After pre-processing spectral data as outlined in the methods section, 247 peaks were found across all samples and included in a principal component analysis (PCA) model. A data table containing 247 dependant variables and 36 observations was collated. PCA was compiled to visualise spectral differences and dimensionally reduce the dataset. The first three principal components accounted for 86.9 % of the total variance which is an excellent result. A PCA biplot can be seen in Figure 7 displaying excellent separation and grouping of sample classes with clear class boundaries evident for all 3 groups. Principal component (PC)1 is the discriminating component for EC and PSA whilst PC2 was responsible for separation of SA. The remaining PCs (not shown) were not found to differentiate between the sample classes.
Following PCA, a linear discriminant classification model was built using the 247 features. 10 times cross validation was used to avoid overfitting and improve robustness. 100% of samples were correctly classified by the model. This was a very pleasing and significant result, since the samples included multiple cultures, with sample collection compiled and analysed over several weeks. A further set of three SA and three PSA headspace samples was acquired a week later from a fresh batch of cultures. Class predictions were made by the model generated from the training data set in a blind study. 100% of the blind study samples were correctly classified.
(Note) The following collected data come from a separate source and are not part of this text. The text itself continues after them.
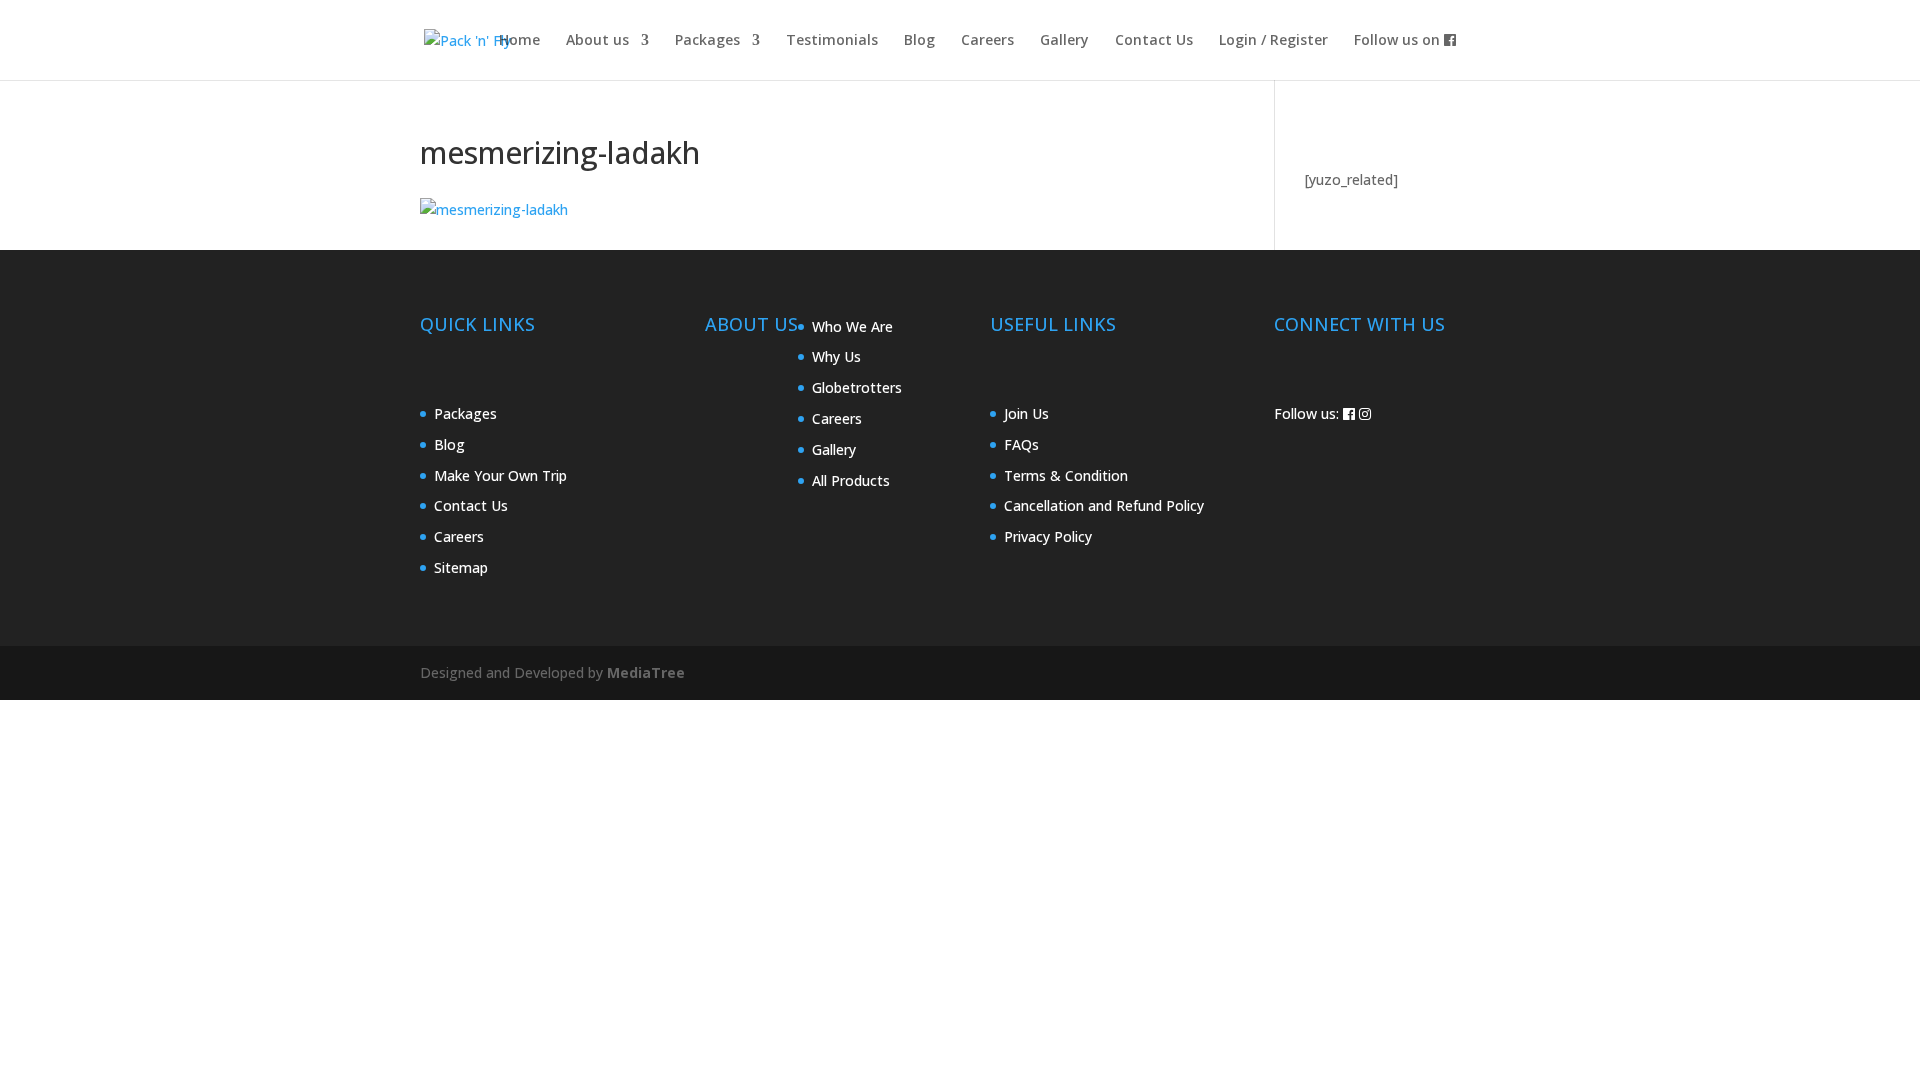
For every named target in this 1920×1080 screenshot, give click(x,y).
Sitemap (461, 567)
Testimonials (832, 41)
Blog (919, 41)
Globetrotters (857, 387)
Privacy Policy (1048, 536)
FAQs (1021, 444)
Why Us (836, 356)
The results are comparable to that of current SESI-MS and SIFT-MS methods.40,43 The confusion matrix showing classification results is shown in supplementary Figure S6. Since our laboratory is not designated to handle Class 2 bacterial cultures, it was not possible to conduct online sampling/analysis. Therefore, non-ideal Tedlar bag sampling was used to collect the headspace (Figures S7 & S8). Presumably even better results could have been achieved with direct headspace sampling. Nevertheless, a low-resolution mass spectrometer and without requiring tandem mass analysis, this approach has correctly identified SA and PSA in real-time and directly from gaseous samples, without the need of reagents, such as dopants previously identified in APPI studies or reagents for SESI. This shows the excellent potential of this approach to be extended for online breath analysis in-clinic with a portable system; for example, to aid diagnosis or to monitor treatment effectiveness.